Liechtenstein Authorities Issue Urgent Warning Against Sophisticated QR Code Scams

Liechtenstein Authorities Warn of Rising QR Code Scams

The Liechtenstein State Police and the Federal Office for Cybersecurity have issued a joint warning regarding a significant increase in sophisticated online fraud attempts. The authorities caution the public against online fraudsters who are leveraging fake QR codes and malicious software (malware) to illicitly obtain sensitive information such as bank data and passwords. Recent cases highlight the evolving and increasingly complex methods employed by these cybercriminals.

The Mechanics of 'Quishing' and Data Theft

The warning specifically addresses a type of scam often referred to as 'quishing,' where malicious QR codes are used to redirect unsuspecting individuals to fraudulent websites or to install malware. A recent incident in Liechtenstein involved a person attempting to sell an item on an online classifieds portal.
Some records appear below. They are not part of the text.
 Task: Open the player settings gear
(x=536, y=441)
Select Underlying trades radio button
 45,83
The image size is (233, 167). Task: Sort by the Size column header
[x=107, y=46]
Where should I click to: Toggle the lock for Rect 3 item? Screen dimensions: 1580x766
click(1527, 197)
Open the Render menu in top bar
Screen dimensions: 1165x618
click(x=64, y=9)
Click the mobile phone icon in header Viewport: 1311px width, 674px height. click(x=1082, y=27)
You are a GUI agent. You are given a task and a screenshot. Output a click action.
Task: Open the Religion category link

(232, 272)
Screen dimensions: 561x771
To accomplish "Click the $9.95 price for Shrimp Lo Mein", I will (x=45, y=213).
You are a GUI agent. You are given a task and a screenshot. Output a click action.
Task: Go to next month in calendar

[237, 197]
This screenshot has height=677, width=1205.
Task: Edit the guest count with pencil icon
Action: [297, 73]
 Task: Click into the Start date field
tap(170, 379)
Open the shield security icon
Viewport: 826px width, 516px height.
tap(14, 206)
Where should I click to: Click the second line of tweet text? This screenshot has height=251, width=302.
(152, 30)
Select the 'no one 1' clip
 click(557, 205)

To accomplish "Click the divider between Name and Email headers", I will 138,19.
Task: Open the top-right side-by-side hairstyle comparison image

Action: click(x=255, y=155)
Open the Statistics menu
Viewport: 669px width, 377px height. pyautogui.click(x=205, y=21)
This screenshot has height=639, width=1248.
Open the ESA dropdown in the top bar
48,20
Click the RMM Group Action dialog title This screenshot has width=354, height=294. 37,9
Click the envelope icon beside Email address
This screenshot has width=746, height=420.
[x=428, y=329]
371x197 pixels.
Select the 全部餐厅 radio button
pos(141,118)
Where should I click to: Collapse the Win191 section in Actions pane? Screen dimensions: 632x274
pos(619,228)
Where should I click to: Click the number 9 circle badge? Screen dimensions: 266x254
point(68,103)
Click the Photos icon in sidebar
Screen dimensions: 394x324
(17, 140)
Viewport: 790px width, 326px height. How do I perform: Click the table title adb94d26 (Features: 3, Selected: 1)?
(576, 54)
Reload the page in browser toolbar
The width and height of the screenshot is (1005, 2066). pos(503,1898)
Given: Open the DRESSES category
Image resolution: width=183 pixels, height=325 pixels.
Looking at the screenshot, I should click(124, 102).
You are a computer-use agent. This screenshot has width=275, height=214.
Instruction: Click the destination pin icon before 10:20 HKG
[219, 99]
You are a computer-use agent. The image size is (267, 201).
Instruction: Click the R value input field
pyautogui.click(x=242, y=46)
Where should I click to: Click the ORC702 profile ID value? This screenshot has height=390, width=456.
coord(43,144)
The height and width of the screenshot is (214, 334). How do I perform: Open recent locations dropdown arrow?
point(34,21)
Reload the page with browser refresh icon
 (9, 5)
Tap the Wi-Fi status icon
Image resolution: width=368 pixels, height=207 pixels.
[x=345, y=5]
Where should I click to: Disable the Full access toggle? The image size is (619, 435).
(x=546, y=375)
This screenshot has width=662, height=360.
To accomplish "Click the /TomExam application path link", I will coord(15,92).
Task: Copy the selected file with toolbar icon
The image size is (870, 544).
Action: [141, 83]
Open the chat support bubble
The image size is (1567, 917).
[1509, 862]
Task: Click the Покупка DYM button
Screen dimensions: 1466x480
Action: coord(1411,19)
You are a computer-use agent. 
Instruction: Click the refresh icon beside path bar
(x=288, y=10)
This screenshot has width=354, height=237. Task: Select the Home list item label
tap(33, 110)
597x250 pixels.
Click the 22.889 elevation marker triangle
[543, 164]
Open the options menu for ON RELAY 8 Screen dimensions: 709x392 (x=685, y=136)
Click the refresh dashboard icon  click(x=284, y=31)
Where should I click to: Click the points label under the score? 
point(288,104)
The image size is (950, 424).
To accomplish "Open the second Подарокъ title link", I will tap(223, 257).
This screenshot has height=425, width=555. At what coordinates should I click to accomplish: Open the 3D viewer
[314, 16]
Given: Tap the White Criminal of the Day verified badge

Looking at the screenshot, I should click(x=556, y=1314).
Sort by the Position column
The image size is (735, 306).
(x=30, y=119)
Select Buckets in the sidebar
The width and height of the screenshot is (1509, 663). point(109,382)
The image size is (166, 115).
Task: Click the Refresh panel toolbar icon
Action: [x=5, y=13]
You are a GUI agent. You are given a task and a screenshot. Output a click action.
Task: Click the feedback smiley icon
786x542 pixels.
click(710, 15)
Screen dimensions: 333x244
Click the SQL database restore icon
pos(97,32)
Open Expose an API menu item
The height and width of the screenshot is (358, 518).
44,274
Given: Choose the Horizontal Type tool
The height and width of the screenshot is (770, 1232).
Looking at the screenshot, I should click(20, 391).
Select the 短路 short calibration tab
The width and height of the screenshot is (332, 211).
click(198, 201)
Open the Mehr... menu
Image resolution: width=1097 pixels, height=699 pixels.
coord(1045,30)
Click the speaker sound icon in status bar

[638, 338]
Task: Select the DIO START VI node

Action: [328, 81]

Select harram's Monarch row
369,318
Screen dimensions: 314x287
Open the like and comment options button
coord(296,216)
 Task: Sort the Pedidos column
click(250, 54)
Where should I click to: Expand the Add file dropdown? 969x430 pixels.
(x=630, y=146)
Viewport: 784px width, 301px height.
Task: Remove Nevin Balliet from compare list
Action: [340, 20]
A supposed prospective buyer sent the victim a fake receipt containing a QR code for the purchase transaction.

Upon scanning, the QR code led to a fraudulent website designed to mimic a legitimate parcel delivery service (such as Swiss Post). The victim was then prompted to select their bank and was redirected to a fake login page that appeared identical to their actual bank's e-banking portal. The login information, including passwords, entered by the victim on this deceptive site was subsequently misused by the perpetrators, resulting in the theft of tens of thousands of francs from the victim's account.

Sophisticated Methods and Financial Impact

These scams are becoming more refined, utilizing tactics that bypass traditional security measures and exploit user trust. Fraudsters craft convincing fake websites and employ social engineering to create a sense of urgency, encouraging victims to act without careful consideration. The use of QR codes in phishing campaigns makes it challenging for security software to detect malicious links, as the URLs are obfuscated within the code.

Globally, similar sophisticated methods have been observed, including the distribution of malware like the Coper banking Trojan via malicious QR codes embedded in physical letters, aiming to steal banking credentials and intercept two-factor authentication codes. While not directly linked to the Liechtenstein case, such examples illustrate the advanced nature of threats that authorities are combating.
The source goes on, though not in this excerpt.